■イケメン多数も渋滞しないわけ

 物語の序盤は、3人のまーくん候補のキャラや未来(志田)の崖っぷち感を描いたりと、事情説明に時間がかかっていたが、すべての要素が出揃い、急速に盛り上がってきた。今期ドラマのほとんどが、TVerのお気に入り登録数の伸びが凪状態になっている中、本作が終盤に入っても伸ばしているのは異例と言えるが、それも納得の内容だ。

 本作は、颯太(天野)の父親となる“まーくん探し”の恋愛要素と、SF要素の颯太がミライへ戻る“タイムリープ”を軸にして描かれているが、前者に「将生(塩野)、雄太(小瀧)、真(兵頭)」、後者に「圭(萩原)」と、別のキャラに担当させて被らないため、ストーリーがごちゃつくことなく見られる。

 また、なかなか見当がつかず、視聴者の興味を引き続けてている“まーくん探し”も、塩野瑛久、小瀧望、兵頭功海とイケメンを3人揃えて渋滞しそうなものだが、不器用な元彼、優しい幼なじみ、一途な年下と、キャラをわかりやすく分けたうえ、それぞれの立ち位置をうまく演じているので、とてもわかりやすい。これも本作の強みだ。

 そしてなにより、子役の天野優がうまい。X上では、《今週も号泣…優くんの演技がすごすぎて。まー君はもういいから、颯太君帰らないで》《颯太の「ママに会いたい」で大泣き》《もう、まーくんなんてどうでもよくて、未来と颯太がミライで会えるとしても、過去で離れ離れになるのが辛くて…》などと、もはや全母親が号泣状態だ。

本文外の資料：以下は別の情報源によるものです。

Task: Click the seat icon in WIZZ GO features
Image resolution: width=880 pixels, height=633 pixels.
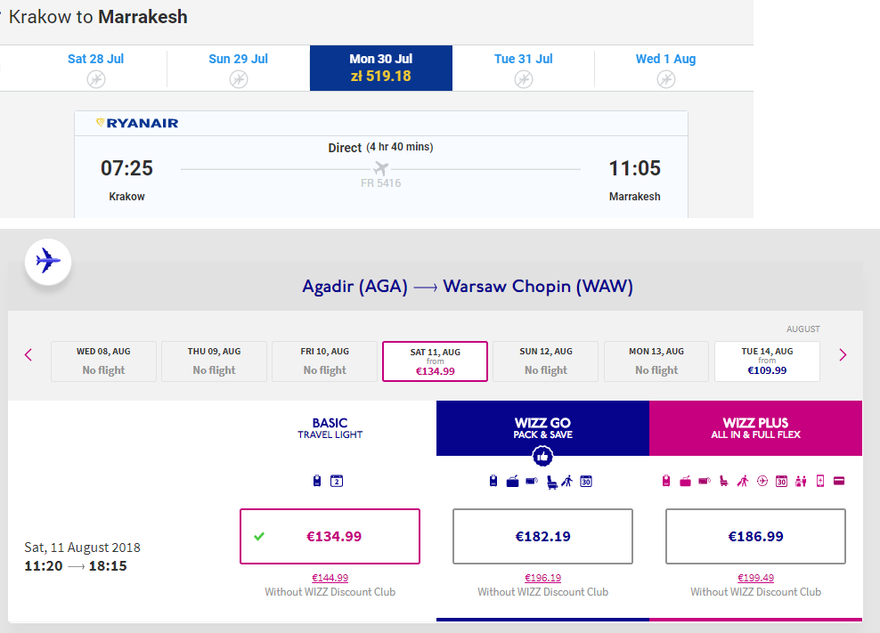Action: pos(552,482)
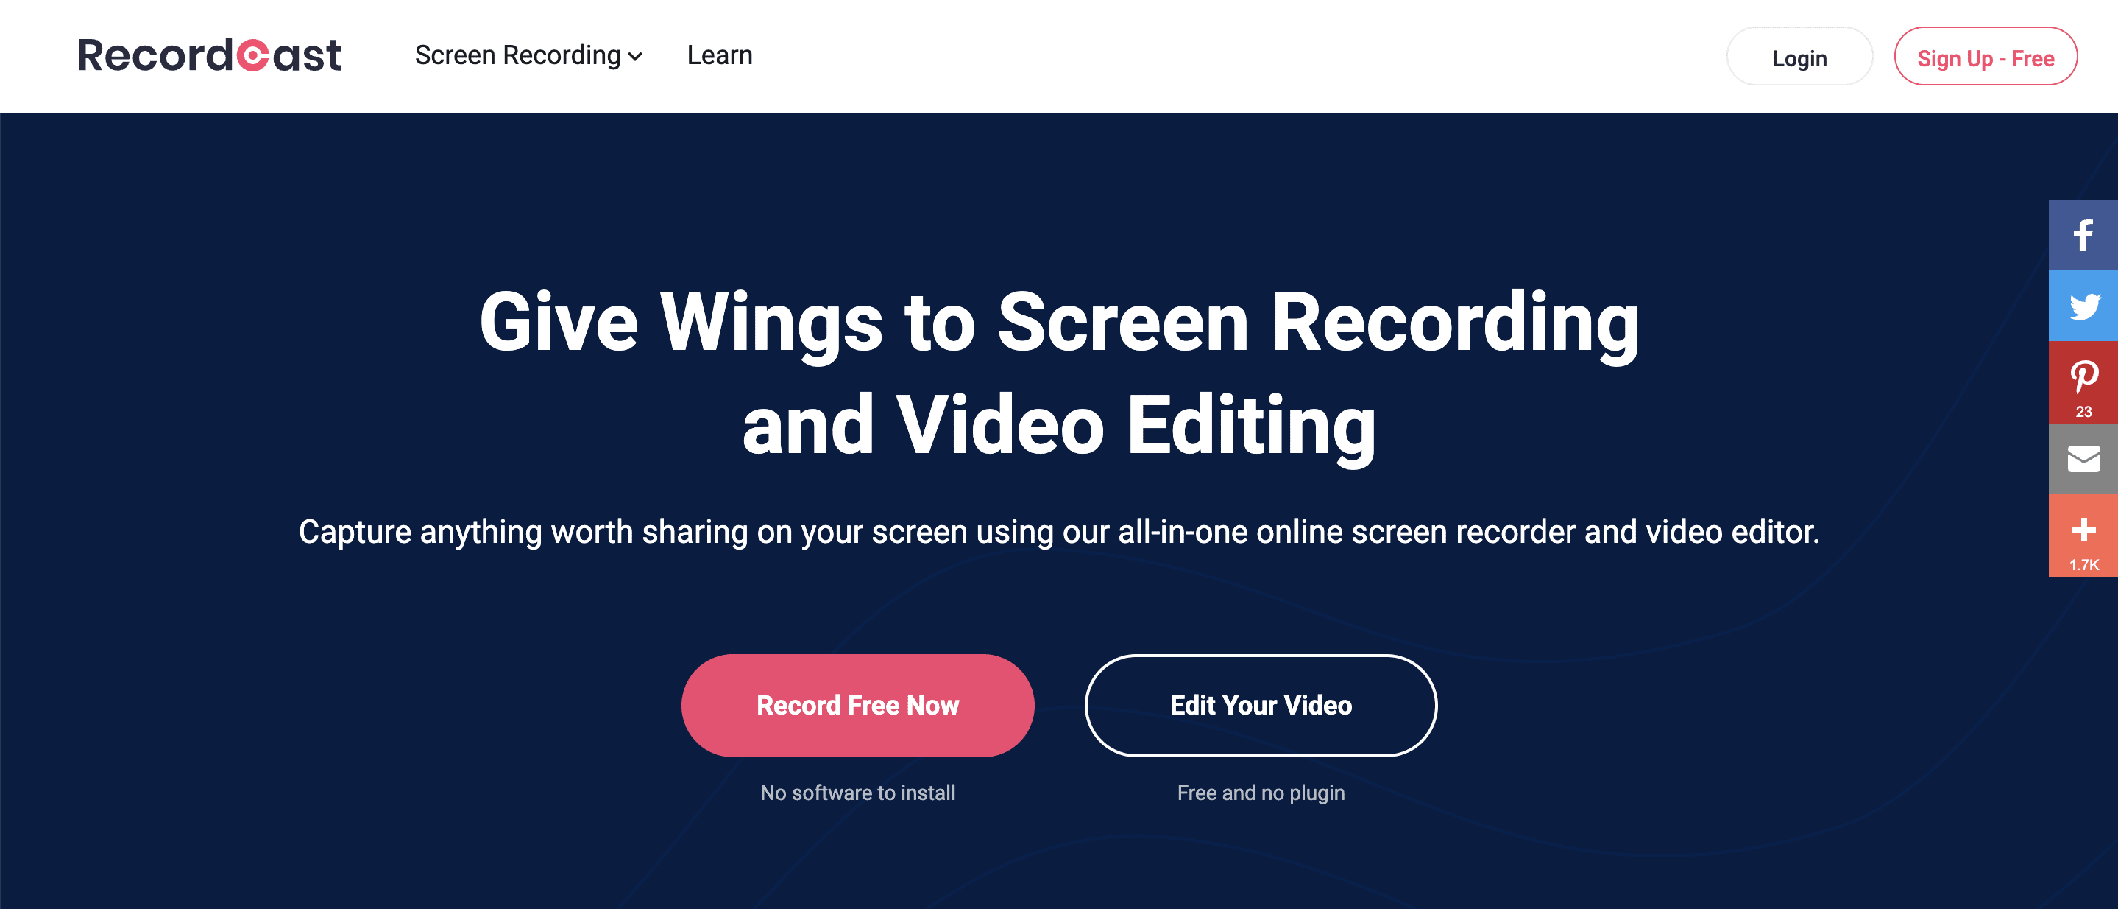Open the Screen Recording menu
Viewport: 2118px width, 909px height.
point(518,56)
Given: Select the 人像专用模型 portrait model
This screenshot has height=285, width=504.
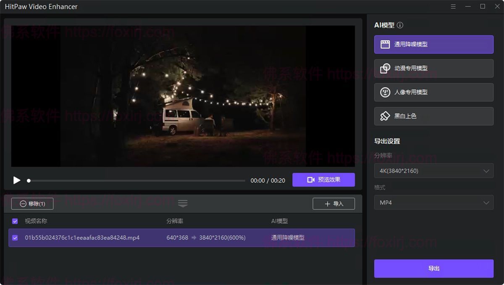Looking at the screenshot, I should point(433,92).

 終盤になって、急に魅力が輝き始めた本作。次回の時間軸はクリスマスだが、今回のラストでスマートウォッチが作動して、ミライの未来から、颯太を2036年に返す日が「1月9日」と告げられたので、未来と颯太の親子愛はますます切ないものになるだろう。配信の数字の伸びはまだ続きそうだ。(ドラマライター・ヤマカワ)

■ドラマライター・ヤマカワ 編プロ勤務を経てフリーライターに。これまでウェブや娯楽誌に記事を多数、執筆しながら、NHKの朝ドラ『ちゅらさん』にハマり、ウェブで感想を書き始める。好きな俳優は中村ゆり、多部未華子、佐藤二朗、綾野剛。今までで一番、好きなドラマは朝ドラの『あまちゃん』。ドラマに関してはエンタメからシリアスなものまで幅広く愛している。その愛ゆえの苦言もしばしば。